My Lords, this group includes Amendment 46 in my name, to which I am delighted to see the noble Lord, Lord McKenzie, has added his name. We come to this in a splendid example of a total coalition, if I may put it like that to my noble friend the Minister.
I will say a word about a special point that affects the City of London in a moment, but the point about Amendment 46 is that it is asking that volatility in local authority income due to rating appeals is formally recognised and “fully compensated”. The justice of this is self-evident. Under the current proposals for business rate retention, local authorities will be unable to benefit from business rate yield growth due to rental increases after revaluation. However, when it comes to reductions, local authorities are expected to manage and absorb funding volatility caused by rating appeals after revaluation, subject to the provisions of the safety net. Of course, volatility in funding will fall entirely on the local authority.
Just as with other matters of this kind, it is not within the control of local authorities because the rating revaluations are all done by the Valuation Office Agency, which is outwith local authority control, and yet the Bill is providing that local authorities must bear the risk. This seems unbalanced and unfair. If it is right one way, it must surely have the converse effect of being right the other way. I should be grateful to hear my noble friend’s answer to that.
Under the current proposals there is what London Councils describes as asymmetry—a view that I entirely endorse. It seems to me that they are wholly asymmetrical and that, in these circumstances, there must be some form of indemnity from the Government against significant VOA errors. Without this, local authorities will simply have to bear the whole risk, which could be quite substantial.

- **MATERIAL SHOWN**

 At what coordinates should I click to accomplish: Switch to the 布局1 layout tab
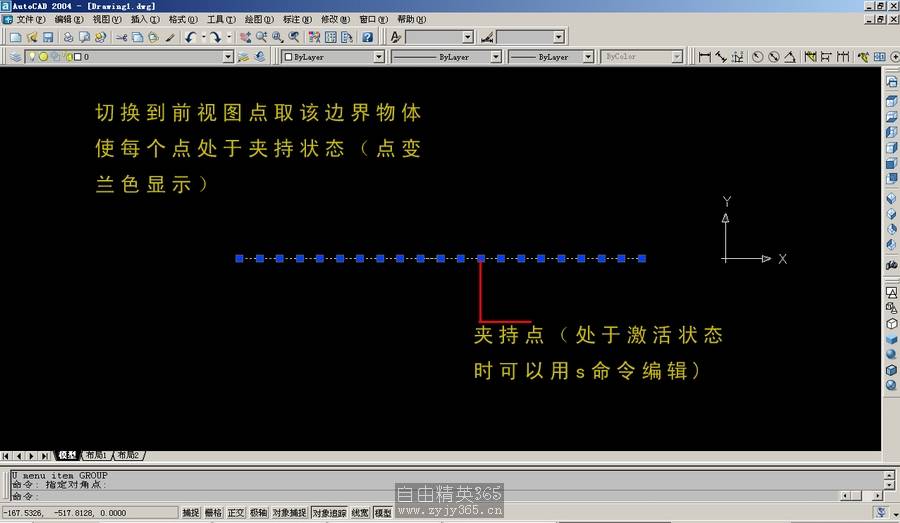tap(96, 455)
--
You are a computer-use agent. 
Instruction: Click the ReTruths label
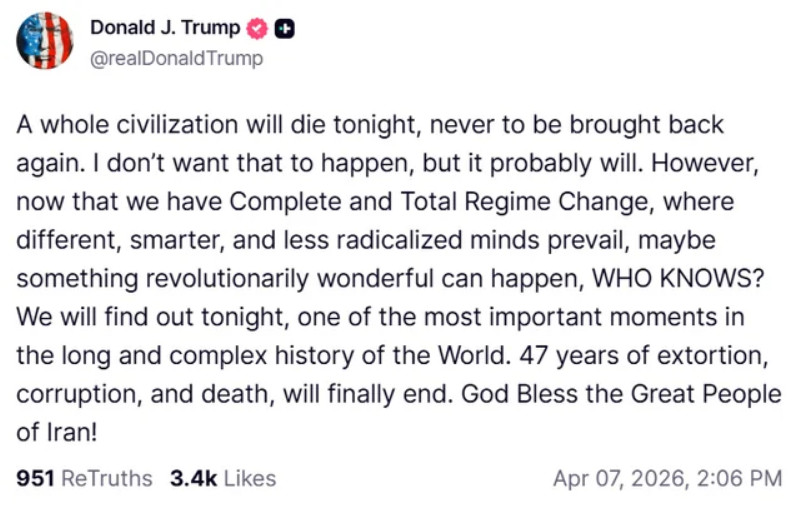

- **WORK INSTRUCTIONS**
Reproduce the speech on Amendment 46 and rating appeals word for word, from start to finish.

- **RESPONSE TO THE EXERCISE**
My Lords, this group includes Amendment 46 in my name, to which I am delighted to see the noble Lord, Lord McKenzie, has added his name. We come to this in a splendid example of a total coalition, if I may put it like that to my noble friend the Minister.
I will say a word about a special point that affects the City of London in a moment, but the point about Amendment 46 is that it is asking that volatility in local authority income due to rating appeals is formally recognised and “fully compensated”. The justice of this is self-evident. Under the current proposals for business rate retention, local authorities will be unable to benefit from business rate yield growth due to rental increases after revaluation. However, when it comes to reductions, local authorities are expected to manage and absorb funding volatility caused by rating appeals after revaluation, subject to the provisions of the safety net. Of course, volatility in funding will fall entirely on the local authority.
Just as with other matters of this kind, it is not within the control of local authorities because the rating revaluations are all done by the Valuation Office Agency, which is outwith local authority control, and yet the Bill is providing that local authorities must bear the risk. This seems unbalanced and unfair. If it is right one way, it must surely have the converse effect of being right the other way. I should be grateful to hear my noble friend’s answer to that.
Under the current proposals there is what London Councils describes as asymmetry—a view that I entirely endorse. It seems to me that they are wholly asymmetrical and that, in these circumstances, there must be some form of indemnity from the Government against significant VOA errors. Without this, local authorities will simply have to bear the whole risk, which could be quite substantial.